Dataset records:
◇ ◇ ◇ ◇ ◇

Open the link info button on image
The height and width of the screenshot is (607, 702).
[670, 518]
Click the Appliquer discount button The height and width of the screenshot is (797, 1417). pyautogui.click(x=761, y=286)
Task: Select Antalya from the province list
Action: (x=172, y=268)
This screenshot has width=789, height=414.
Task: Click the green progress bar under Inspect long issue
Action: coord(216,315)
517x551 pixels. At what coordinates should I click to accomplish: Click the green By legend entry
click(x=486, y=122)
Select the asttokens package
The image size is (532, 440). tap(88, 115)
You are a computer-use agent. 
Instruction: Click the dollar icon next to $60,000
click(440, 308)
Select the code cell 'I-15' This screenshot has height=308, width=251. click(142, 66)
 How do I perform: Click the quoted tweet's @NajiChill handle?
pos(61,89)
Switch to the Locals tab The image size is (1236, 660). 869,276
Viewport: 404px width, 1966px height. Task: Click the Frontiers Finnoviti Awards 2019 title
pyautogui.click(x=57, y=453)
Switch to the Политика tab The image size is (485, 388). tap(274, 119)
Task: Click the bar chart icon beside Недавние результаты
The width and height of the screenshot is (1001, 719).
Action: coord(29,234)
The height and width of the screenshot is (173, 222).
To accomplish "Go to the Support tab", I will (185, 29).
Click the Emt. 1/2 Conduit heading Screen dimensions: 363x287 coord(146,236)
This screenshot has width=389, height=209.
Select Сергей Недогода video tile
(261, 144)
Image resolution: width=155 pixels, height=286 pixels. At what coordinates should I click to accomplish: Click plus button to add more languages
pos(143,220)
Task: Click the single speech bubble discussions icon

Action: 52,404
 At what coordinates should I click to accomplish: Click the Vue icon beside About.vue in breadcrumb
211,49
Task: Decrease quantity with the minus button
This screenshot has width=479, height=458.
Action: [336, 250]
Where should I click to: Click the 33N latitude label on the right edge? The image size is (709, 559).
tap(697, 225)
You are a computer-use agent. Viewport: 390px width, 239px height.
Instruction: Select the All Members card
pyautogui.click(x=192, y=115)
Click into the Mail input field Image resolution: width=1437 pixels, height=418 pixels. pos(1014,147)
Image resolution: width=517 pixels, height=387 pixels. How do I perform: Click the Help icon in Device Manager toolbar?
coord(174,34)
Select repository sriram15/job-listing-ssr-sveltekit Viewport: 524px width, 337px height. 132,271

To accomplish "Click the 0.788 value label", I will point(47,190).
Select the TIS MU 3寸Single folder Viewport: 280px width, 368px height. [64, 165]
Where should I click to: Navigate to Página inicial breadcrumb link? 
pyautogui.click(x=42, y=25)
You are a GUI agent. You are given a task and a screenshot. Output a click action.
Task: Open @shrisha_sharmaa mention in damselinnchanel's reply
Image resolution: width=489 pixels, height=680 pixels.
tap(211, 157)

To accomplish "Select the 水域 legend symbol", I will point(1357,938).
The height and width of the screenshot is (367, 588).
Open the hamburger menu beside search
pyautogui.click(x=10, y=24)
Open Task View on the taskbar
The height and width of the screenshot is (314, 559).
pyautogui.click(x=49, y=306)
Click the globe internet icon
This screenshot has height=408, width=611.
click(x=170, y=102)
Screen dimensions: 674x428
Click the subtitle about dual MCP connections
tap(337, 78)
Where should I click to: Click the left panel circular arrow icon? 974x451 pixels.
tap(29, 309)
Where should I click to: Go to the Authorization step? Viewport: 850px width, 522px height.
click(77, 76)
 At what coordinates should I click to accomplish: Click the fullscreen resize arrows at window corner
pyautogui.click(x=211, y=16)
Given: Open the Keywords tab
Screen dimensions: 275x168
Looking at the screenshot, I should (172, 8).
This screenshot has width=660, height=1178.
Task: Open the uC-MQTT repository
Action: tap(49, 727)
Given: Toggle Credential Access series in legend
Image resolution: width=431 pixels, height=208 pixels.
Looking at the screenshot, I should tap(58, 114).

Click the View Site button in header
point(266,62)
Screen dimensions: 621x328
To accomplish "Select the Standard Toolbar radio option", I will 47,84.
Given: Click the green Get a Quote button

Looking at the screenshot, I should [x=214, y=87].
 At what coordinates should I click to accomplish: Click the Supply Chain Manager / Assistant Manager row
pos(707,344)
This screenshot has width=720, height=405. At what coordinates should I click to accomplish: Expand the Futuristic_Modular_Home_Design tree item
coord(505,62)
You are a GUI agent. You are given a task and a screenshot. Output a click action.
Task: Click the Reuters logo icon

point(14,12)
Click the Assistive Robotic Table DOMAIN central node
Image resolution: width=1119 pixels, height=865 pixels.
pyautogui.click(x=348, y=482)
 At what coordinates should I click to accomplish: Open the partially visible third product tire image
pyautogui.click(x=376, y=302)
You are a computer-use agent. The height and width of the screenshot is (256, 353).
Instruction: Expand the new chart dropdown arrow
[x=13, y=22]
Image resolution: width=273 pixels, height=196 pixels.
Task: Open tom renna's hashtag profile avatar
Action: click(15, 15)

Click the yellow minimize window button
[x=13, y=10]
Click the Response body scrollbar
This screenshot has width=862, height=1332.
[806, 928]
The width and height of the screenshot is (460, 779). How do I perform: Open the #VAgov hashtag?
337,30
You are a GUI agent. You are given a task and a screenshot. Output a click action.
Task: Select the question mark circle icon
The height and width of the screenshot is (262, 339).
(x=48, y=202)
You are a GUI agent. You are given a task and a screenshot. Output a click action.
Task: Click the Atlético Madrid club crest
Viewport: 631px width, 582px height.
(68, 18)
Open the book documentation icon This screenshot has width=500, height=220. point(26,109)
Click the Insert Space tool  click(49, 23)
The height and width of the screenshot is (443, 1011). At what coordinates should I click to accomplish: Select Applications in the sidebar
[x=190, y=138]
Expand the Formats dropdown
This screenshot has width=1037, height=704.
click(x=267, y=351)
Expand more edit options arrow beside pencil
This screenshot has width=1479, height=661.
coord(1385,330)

◇ ◇ ◇ ◇ ◇

Work item: Among the lines above, find the ones containing "will" and copy them.

Task output:
To accomplish "Go to the Support tab", I will (185, 29).
To accomplish "Click the 0.788 value label", I will point(47,190).
To accomplish "Select the 水域 legend symbol", I will point(1357,938).
To accomplish "Select the Standard Toolbar radio option", I will 47,84.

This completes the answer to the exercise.